Hungary's Prime Minister Ferenc Gyurcsany, following a 3-day visit to Azerbaijan and Turkmenistan, plans to organize a summit meeting in Budapest later this year to boost support for the Nabucco pipeline project.

Eric Watkins
Senior Correspondent

LOS ANGELES, July 14 -- Hungary's Prime Minister Ferenc Gyurcsany, following a 3-day visit to Azerbaijan and Turkmenistan, plans to organize a summit meeting in Budapest later this year to boost support for the Nabucco pipeline project.

Government spokesman David Daroczi said the Hungarian prime minister initiated a summit meeting with the participation of all players in the Nabucco project: its shareholders, transit countries, and supply countries.

The consortium planning the 3,300-km pipeline is comprised of Turkey's state-owned Botas, Hungarian oil and gas company MOL Nyrt, Bulgaria's Bulgargaz, Romania's Transgaz, Germany's RWE AG, and Austria's OMV AG, each holding a 15% stake.

"We sense that Nabucco could be developing much faster," Daroczi said following Gyurcsany's visit to the Caspian nations earlier this week.

Construction of the line, which will extend from the Caspian Sea to Austria via Turkey and the Balkan states, is scheduled to begin in 2009 and complete in 2013. It will carry some 31 billion cu m of gas/year to the European Union from the Middle East and Central Asia.

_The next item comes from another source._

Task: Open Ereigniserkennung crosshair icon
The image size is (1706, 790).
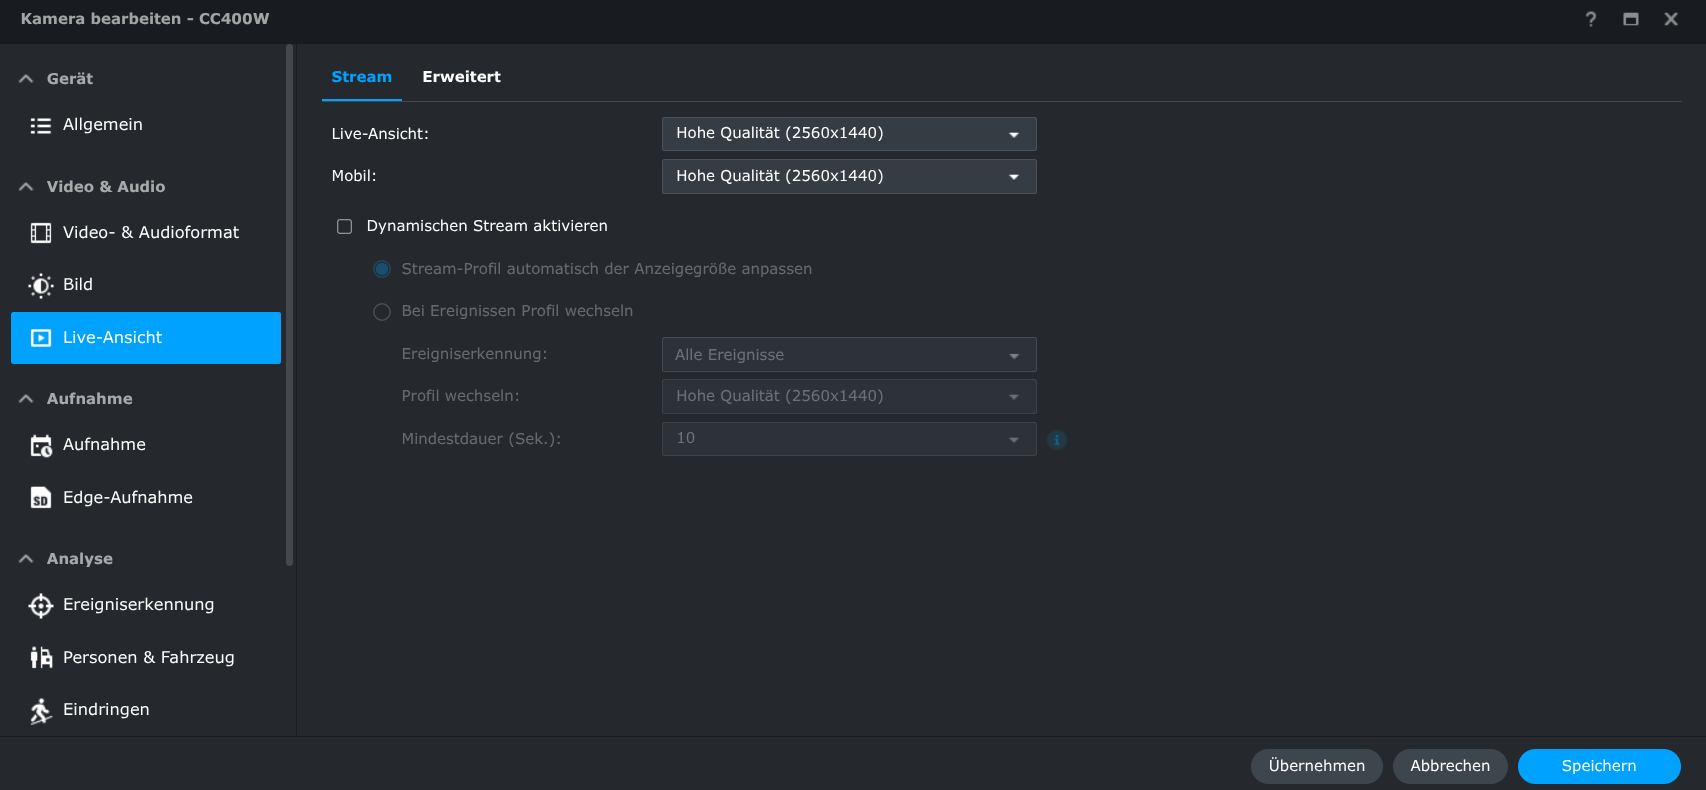Action: [x=40, y=605]
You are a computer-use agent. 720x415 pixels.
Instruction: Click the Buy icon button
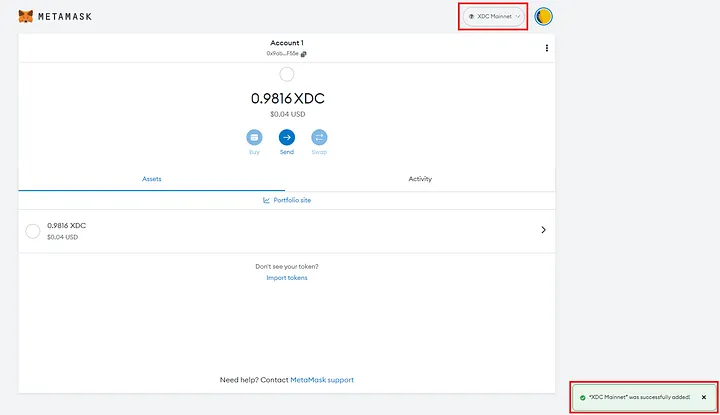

The EU, and Hungary in particular, sees the Nabucco project as a means to reduce its energy dependence on Russia, and it wants to secure supply commitments from Turkmenistan and Azerbaijan.

However, Hungary has expressed concern that the project could be undermined by recent negotiations over gas prices between Russia and the two Caspian nations.

Russian President Dmitry Medvedev attempted to further those negotiations on July 3-4 during his own visit to the Caspian region, aiming in particular to secure the 25-year gas supply deal signed in 2003 by the former leaders of both countries.

While Turkmenistan assured Russia of its commitment to the agreement, the two sides did not agree on the most crucial question, the price for which Russian Gazprom will buy Turkmen gas.

According to Gazprom CEO Alexei Miller, who said price negotiations would start this week, the Russian firm is ready to pay Turkmenistan European rates for the gas, starting in 2009.